An attorney for Kelley did not respond to inquiries. A spokesperson for the US attorney’s office in the Eastern District of Tennessee, which prosecuted Kelley, referred questions to the US attorney’s office in Washington, which ran the massive January 6 investigation that Trump shut down upon taking office. A spokesperson for that office said questions should go to local US attorney’s offices.
One Justice Department official, however, speaking on the condition of anonymity, pointed to the arrest Wednesday of Daniel Ball, which came just one day after Trump’s pardon freed him. Ball had been charged with throwing an “explosive device” at police in a crowded tunnel on January 6, and he had been held under a pretrial detention order in Washington until Trump freed him.
Ball was then rearrested Wednesday on charges stemming from the May 2023 search of his home in Florida during which FBI agents said they found a loaded rifle, ammunition, and “multiple commercially produced explosive devices” that appeared to be the same style of device Ball allegedly threw at officers on January 6. Ball was charged with illegally possessing a firearm due to past felony convictions, which include a domestic violence charge for “battery by strangulation.”
The Justice Department official argued that Ball’s arrest indicates that federal prosecutors are indeed willing to proceed with separate, though arguably related, cases against violent January 6 offenders pardoned by Trump.
On Thursday, Ed Martin, interim US Attorney in DC, said in a filing that the office is not dropping charges against siblings Joseph Hutchinson and Olivia Pollock over their alleged failure to appear to face January 6 charges, even as Martin moved to dismiss their charges for assaulting officers and other crimes on January 6.
Another January 6 criminal whom Trump pardoned Monday was Guy Reffitt, a member of the far-right Three Percenters militia, who, according to prosecutors, intimidated and impeded officers outside the Capitol while wearing body armor and armed with a loaded revolver. Prosecutors said Reffitt played a “central role in leading” the attack. “We’re all going to drag them motherfuckers out kicking and screaming,” he told others in the crowd that day. “I just want to see [Nancy] Pelosi’s head hit every fucking stair on the way out.”

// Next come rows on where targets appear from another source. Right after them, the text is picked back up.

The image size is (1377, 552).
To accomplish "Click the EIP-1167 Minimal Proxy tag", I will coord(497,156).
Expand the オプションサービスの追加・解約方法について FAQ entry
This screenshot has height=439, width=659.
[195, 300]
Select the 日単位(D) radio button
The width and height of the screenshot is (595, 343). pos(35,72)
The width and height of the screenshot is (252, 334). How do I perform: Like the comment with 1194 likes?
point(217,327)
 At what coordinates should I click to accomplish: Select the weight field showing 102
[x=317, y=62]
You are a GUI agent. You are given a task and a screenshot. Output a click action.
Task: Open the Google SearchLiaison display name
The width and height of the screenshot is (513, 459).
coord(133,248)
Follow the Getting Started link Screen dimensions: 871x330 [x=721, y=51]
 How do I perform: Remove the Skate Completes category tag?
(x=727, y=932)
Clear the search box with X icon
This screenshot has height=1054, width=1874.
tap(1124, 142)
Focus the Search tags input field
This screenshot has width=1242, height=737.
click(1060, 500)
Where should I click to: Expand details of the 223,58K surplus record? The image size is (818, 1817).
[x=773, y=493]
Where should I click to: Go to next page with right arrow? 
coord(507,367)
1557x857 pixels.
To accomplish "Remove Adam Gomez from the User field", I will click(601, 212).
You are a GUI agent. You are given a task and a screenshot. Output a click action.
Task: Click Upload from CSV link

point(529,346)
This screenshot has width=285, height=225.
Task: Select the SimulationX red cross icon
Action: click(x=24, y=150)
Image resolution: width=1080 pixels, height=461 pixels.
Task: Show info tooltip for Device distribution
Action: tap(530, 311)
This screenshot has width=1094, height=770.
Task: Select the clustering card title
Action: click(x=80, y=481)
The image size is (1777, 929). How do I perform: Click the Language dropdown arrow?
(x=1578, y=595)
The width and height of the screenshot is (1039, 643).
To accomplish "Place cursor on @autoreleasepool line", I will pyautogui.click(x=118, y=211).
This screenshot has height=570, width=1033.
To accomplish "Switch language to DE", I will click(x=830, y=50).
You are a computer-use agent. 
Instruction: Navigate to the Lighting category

Reffitt was sentenced to seven years in prison on charges that included obstruction of justice for threatening to shoot his son and daughter if they reported his January 6 actions to law enforcement. “If you turn me in, you’re a traitor, and traitors get shot,” Reffitt told his children, according to his son, Jackson Reffitt, who testified during his father’s 2022 trial. Reffitt is also charged in Texas with possession of an unregistered silencer that FBI agents found when they arrested him in 2021.
It is not clear whether Trump’s pardon applies to Reffitt’s obstruction charge. Federal prosecutors on Thursday had not dismissed Reffitt’s case, as they have for those of other January 6 defendants. But in a motion filed in federal court in Texas on Tuesday, Reffitt’s attorney indicated the charge had been erased. “Reffitt no longer is serving a prison sentence and is ordered released by Executive order for his case in the District of Columbia,” the filing says. The motion also asked the presiding judge in Texas to drop a standing detention order in a step that could free Reffitt. The judge scheduled a January 30 hearing on that request.
Jackson Reffitt said the prospect of his father’s release has left him fearing for his life. “I’m terrified,” he told CNN on Monday. “I don’t know what I’m going to do.”